La microscopía de reconstrucción óptica estocástica directa (dSTORM) se utiliza para eludir el límite de difracción típico de la microscopía de luz y para ver los exosomas a escala nanométrica. Se puede emplear tanto en dos como en tres dimensiones para caracterizar exosomas.
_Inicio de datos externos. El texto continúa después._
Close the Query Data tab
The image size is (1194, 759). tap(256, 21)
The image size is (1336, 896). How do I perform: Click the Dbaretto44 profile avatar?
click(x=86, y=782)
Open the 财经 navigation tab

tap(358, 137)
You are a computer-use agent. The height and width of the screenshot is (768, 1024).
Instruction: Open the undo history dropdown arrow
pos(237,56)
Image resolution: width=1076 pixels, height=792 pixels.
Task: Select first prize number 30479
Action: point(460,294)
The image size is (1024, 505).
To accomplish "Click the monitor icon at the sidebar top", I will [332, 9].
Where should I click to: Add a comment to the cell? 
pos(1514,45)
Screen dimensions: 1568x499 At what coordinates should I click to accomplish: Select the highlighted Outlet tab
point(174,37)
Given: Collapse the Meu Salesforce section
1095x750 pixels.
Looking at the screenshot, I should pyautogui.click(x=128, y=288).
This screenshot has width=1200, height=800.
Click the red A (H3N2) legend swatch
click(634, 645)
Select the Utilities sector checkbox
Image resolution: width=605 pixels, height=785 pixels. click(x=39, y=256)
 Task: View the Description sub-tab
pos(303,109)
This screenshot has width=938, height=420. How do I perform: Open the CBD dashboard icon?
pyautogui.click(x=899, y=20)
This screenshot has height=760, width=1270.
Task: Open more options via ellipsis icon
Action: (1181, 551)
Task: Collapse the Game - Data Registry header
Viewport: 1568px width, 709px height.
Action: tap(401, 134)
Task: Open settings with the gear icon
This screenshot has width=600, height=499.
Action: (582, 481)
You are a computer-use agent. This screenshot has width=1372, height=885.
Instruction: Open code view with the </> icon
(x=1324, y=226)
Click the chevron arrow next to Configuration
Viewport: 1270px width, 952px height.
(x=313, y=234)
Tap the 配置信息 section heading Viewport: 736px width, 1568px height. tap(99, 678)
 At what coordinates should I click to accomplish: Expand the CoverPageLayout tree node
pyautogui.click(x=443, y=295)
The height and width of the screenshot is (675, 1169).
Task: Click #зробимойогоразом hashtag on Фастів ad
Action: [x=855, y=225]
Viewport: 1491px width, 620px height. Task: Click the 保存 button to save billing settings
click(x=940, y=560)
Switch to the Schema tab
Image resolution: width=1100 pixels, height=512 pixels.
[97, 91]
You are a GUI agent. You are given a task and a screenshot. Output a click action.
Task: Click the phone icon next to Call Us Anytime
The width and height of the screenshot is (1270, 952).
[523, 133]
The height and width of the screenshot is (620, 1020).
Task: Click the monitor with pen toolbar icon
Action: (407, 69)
Las vesículas extracelulares (EV) son liberadas por todos los tipos de células y desempeñan un papel importante en la señalización celular y la homeostasis. La visualización de los vehículos eléctricos a menudo requiere métodos indirectos debido a su pequeño diámetro (40-250 nm), que está por debajo del límite de difracción de la microscopía de luz típica. Hemos desarrollado una visualización basada en microscopía de superresolución de vehículos eléctricos para evitar el límite de difracción en dos y tres dimensiones. Usando este enfoque, podemos resolver la forma tridimensional de los evs a una resolución de +/- 20 nm en el eje XY y una resolución de +/- 50 nm a lo largo del eje Z. En conclusión, proponemos que la microscopía de superresolución se considere como un método de caracterización de los EV, incluidos los exosomas, así como los virus envueltos.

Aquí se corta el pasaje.